Evidently AI summarized it with a devastating question:

“How do you monitor a system that occasionally hallucinates with another system that occasionally hallucinates?”

What I Implemented

Nothing. Zero.

And it’s a conscious decision. The deterministic measures (1, 2, and 3) give me reliable, reproducible detection with no false positives or per-call costs. Putting an LLM to watch another LLM is like putting an intern to supervise another intern. Better to put up a camera.

Verdict: interesting research, premature production. When precision goes from 33% to 90%, we’ll talk. Today, it’s theater with an R&D budget.

The Final Score

MeasureReliabilityCostImplemented?Why?
1. Contract testingHighMediumYesMechanically detects phantom fields
2. Fixture validationHighLowYesReal fixtures eliminate fiction-validates-fiction
3. Smoke tests (make doctor)HighLowYes30 seconds, maximum value
4. Anomaly detectionMediumLowPartialSignals in logs, no formal monitor
5. LLM-as-JudgeLowHighNo22-33% precision = lottery

Measures 1, 2, and 3 form a tripod. Each covers a different angle:

  • Contract testing answers: “Do these fields exist?”
  • Fixture validation answers: “Is this data real?”
  • Smoke tests answer: “Does this work right now?”

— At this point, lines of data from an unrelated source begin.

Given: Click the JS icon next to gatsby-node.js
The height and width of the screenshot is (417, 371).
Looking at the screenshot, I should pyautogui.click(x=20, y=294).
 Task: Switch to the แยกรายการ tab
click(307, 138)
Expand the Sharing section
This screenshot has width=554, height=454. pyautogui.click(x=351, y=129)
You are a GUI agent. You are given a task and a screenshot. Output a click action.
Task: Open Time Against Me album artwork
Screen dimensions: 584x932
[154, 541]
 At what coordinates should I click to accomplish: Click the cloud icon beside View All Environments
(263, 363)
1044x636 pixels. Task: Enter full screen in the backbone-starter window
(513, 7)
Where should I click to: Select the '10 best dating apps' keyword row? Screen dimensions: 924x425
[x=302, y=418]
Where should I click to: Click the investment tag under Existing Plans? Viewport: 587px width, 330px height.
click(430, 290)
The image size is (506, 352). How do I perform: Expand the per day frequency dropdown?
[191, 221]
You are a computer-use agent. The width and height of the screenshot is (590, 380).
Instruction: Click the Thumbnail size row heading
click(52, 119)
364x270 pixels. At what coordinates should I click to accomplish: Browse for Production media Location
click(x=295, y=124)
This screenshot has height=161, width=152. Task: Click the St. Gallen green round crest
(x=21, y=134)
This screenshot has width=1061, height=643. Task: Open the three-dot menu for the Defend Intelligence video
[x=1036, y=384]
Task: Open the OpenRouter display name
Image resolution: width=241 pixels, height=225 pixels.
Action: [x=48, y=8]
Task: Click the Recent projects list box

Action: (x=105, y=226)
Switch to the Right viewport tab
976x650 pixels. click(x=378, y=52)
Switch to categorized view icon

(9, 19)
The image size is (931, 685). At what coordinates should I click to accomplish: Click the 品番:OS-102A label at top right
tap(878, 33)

Together, they make an invented field have to survive three independent filters. It’s not impossible, but it’s much harder than fooling a unit test with an invented fixture.

The Golden Rule

I want to end with the most important rule I took from all this:

The verification system must be external to the generator.

If the LLM generates:

  • The code → OK, that’s its job
  • The logic tests → OK, they verify behavior
  • The fixtures → NO, they must come from real data
  • The schemas → NO, they must come from the API spec
  • The validation that the data is correct → NO, a deterministic system does that

It’s separation of powers applied to development. Whoever writes the law can’t be the one who judges it. Whoever generates the code can’t be the one who verifies it’s correct.

You can have 200 green tests and be living in the Matrix. Or you can have a make doctor that in 30 seconds tells you if your data is real or fiction.

I prefer the red pill.


Complete series: This post is the fourth chapter of an involuntary series about AI failures in production. First came the 44 invented emails (the AI that acts without permission). Then MEMORY.md (the AI that forgets). After that the silent failure (the AI that invents and passes tests). And now, the defenses. Each failure different, one common denominator: we need mechanical systems, not promises of good behavior.